[Coautor: Weiny César Freitas Pinto][1]
Há cerca de três séculos, a filosofia, as ciências e as matemáticas, como as conhecemos hoje, viviam em uma relação bastante íntima e interessante. Falavam dos mesmos assuntos e discutiam os mesmos problemas. Uma mesma teoria conseguia trabalhar desde como nós, os seres humanos, conseguimos conhecer coisas do mundo e fenômenos da natureza até como podemos e devemos agir em sociedade. As conversas simplesmente fluíam, quase como se fossem, a filosofia e as ciências, uma só.
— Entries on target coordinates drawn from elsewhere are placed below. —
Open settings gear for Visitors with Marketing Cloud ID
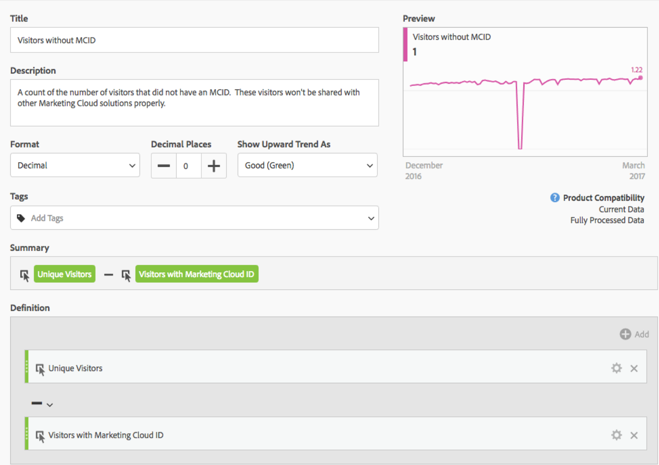This screenshot has height=465, width=659. click(616, 435)
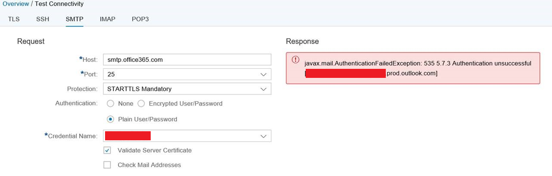Expand the Protection dropdown chevron
Image resolution: width=552 pixels, height=176 pixels.
pyautogui.click(x=264, y=89)
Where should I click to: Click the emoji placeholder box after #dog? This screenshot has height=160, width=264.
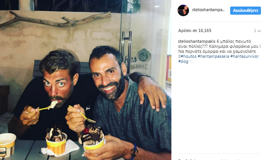(191, 62)
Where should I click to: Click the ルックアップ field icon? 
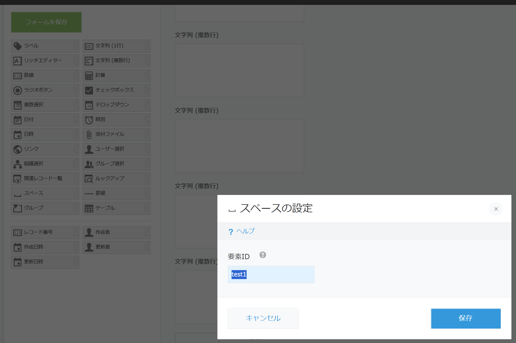pos(89,179)
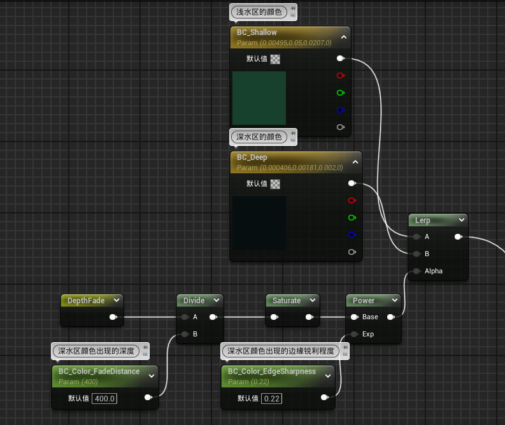Screen dimensions: 505x425
Task: Click the DepthFade node output pin
Action: 113,317
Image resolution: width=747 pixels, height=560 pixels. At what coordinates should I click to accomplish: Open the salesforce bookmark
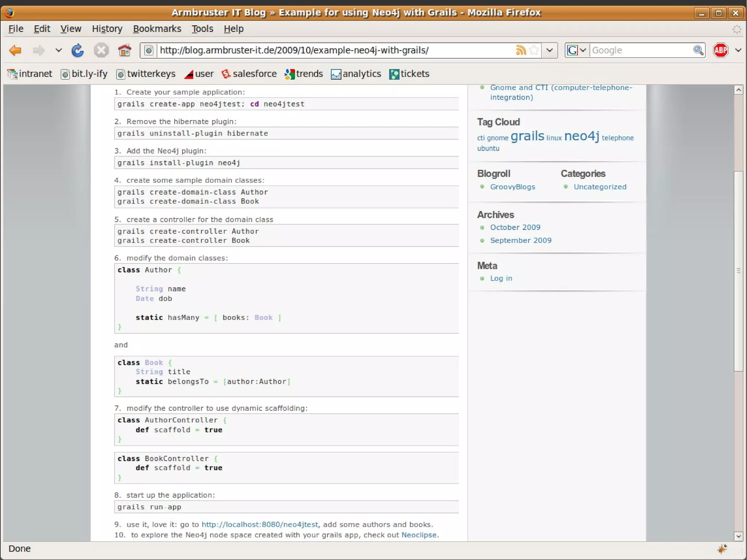click(x=249, y=74)
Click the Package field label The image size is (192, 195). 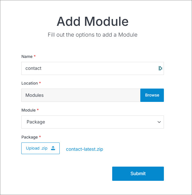pyautogui.click(x=30, y=137)

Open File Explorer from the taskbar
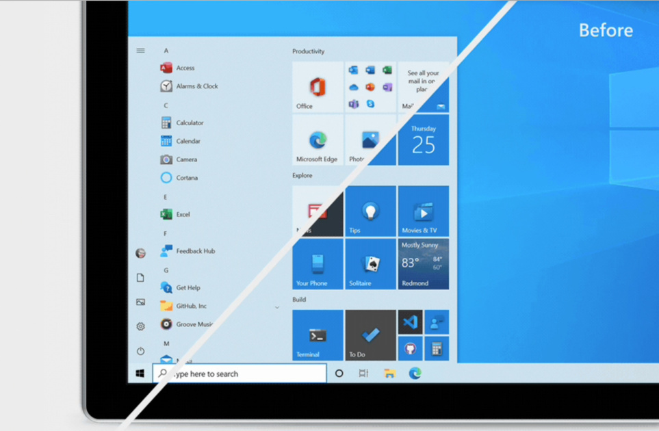pyautogui.click(x=389, y=374)
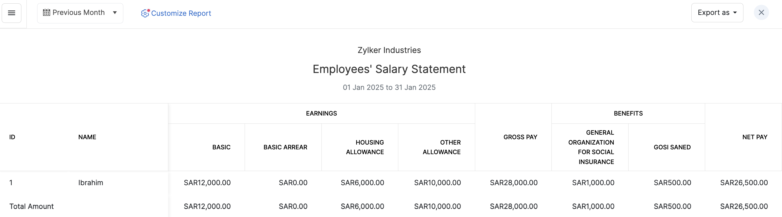The image size is (782, 217).
Task: Close the report with X icon
Action: (x=761, y=12)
Com o passar de muitos anos, essa relação começou a mudar. As ciências começaram a se diversificar, as matemáticas se desenvolveram e passaram a se envolver muito intimamente com várias dessas ciências que nasciam, e a filosofia, no começo dessas mudanças, acompanhava-as com muito prazer. As matemáticas tinham já bastante vivência: sabiam lidar com mudanças e tinham o suficiente para se adaptar àquele mundo cheio de inovações tecnológicas e industriais. Já as ciências não tinham essa preparação. Elas ainda estavam se descobrindo e, embora soubessem para onde queriam ir e o que buscavam, eram constantemente surpreendidas com as novas descobertas que faziam. A filosofia, no seio de tantas novidades, não era mais “a mãe de todas as ciências” – ela estava ali, lado a lado com elas, dando todo apoio e procurando o fundamento de que precisavam.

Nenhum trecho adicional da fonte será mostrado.